Forced termination by user

Sometimes you need to delete submitted/running job. This can be normally done by qdel command.

jenicek@skirit~: qdel 21732596.elixir-pbs.elixir-czech.cz # delete the job with full job ID "21732596.elixir-pbs.elixir-czech.cz"

If you have a "stuck" job (you can see it ion a list of your jobs as running or moved, although the job has terminated, etc.), add -W force option:

jenicek@skirit~: qdel -W force 21732596.elixir-pbs.elixir-czech.cz

Forced job termination by PBS server

The PBS server keeps track of resources used by the job. In case the job uses more resources than it has reserved, PBS server receives a specific signal and kills the job.

You can see the signal as Exit_status in Pbsmon and on CLI:

 (BUSTER)melounova@skirit:~$ qstat -x -f 21732596.meta-pbs.metacentrum.cz | grep Exit_status # -f = full output, -x = finished jobs
  Exit_status = 1

Most often you will meet one of the following three signals:

Resource exceeded Exist status (name) Exit status (number)
number of CPUs JOB_EXEC_KILL_NCPUS_SUM -25
memory JOB_EXEC_KILL_MEM -27
walltime JOB_EXEC_KILL_WALLTIME -29

Normal termination

For correctly finished jobs the Exit_status = 0.

Clean the scratch manually

In case of erroneous job ending, the data are left in the scratch directory. You should always clean the scratch after all potentially useful data has been retrieved. To do so, you need to know the hostname of machine where the job was run, and path to the scratch directory.

ZarovkaMala.png Note: Users' rights settings allow to remove only the content of the scratch directory, not the directory itself.
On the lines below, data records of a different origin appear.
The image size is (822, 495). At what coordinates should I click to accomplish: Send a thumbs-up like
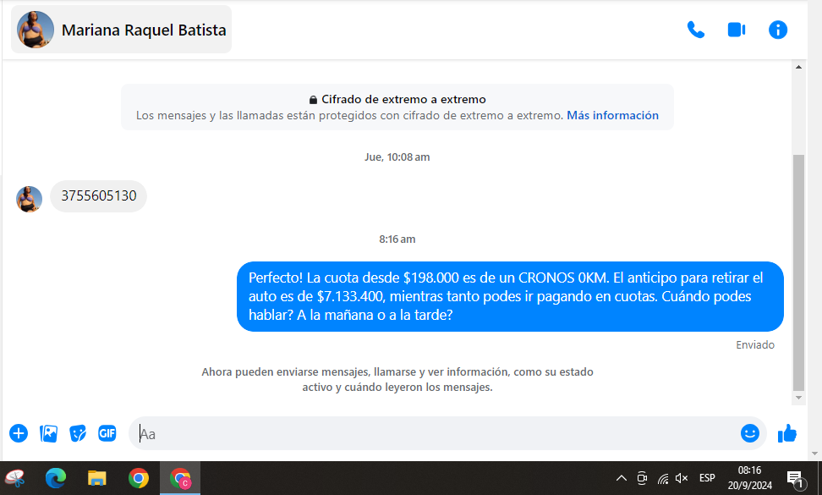coord(787,433)
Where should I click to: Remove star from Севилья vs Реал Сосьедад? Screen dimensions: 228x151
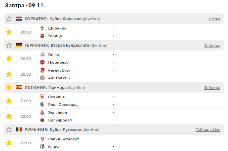coord(9,101)
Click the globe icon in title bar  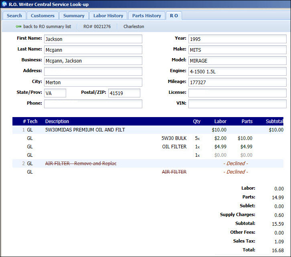[4, 4]
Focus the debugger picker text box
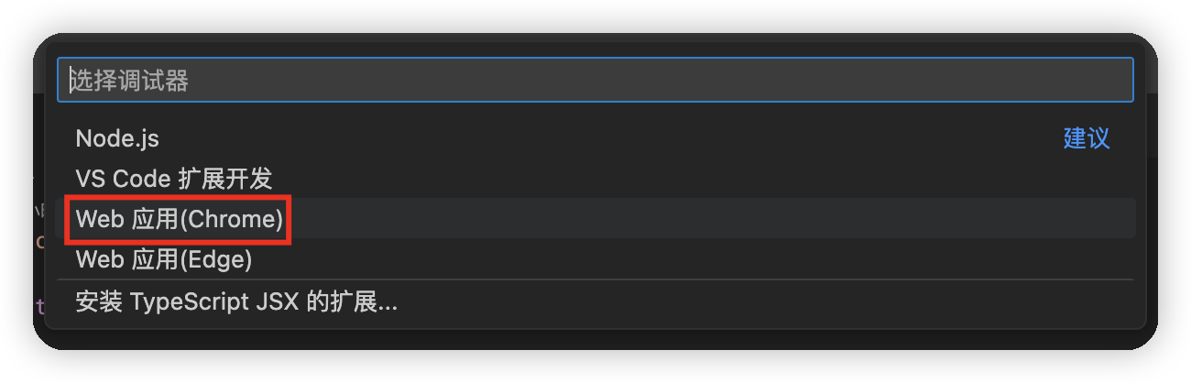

jenicek@skirit:~$ ssh jenicek@luna13.fzu.cz # login to a hostname luna13.fzu.cz
jenicek@luna13:~$ cd /scratch/jenicek/job_14053410.meta-pbs.metacentrum.cz # enter the scratch directory
jenicek@luna13:/scratch/jenicek/job_14053410.meta-pbs.metacentrum.cz$ rm -r * # remove all files and subdirectories

Log off

Logging off is simple.

jenicek@skirit:~$ exit
logout
Connection to skirit.metacentrum.cz closed.

Logging off will terminate any currently running interactive jobs. The batch jobs are independent on whether the user is logged on/off and will not be affected.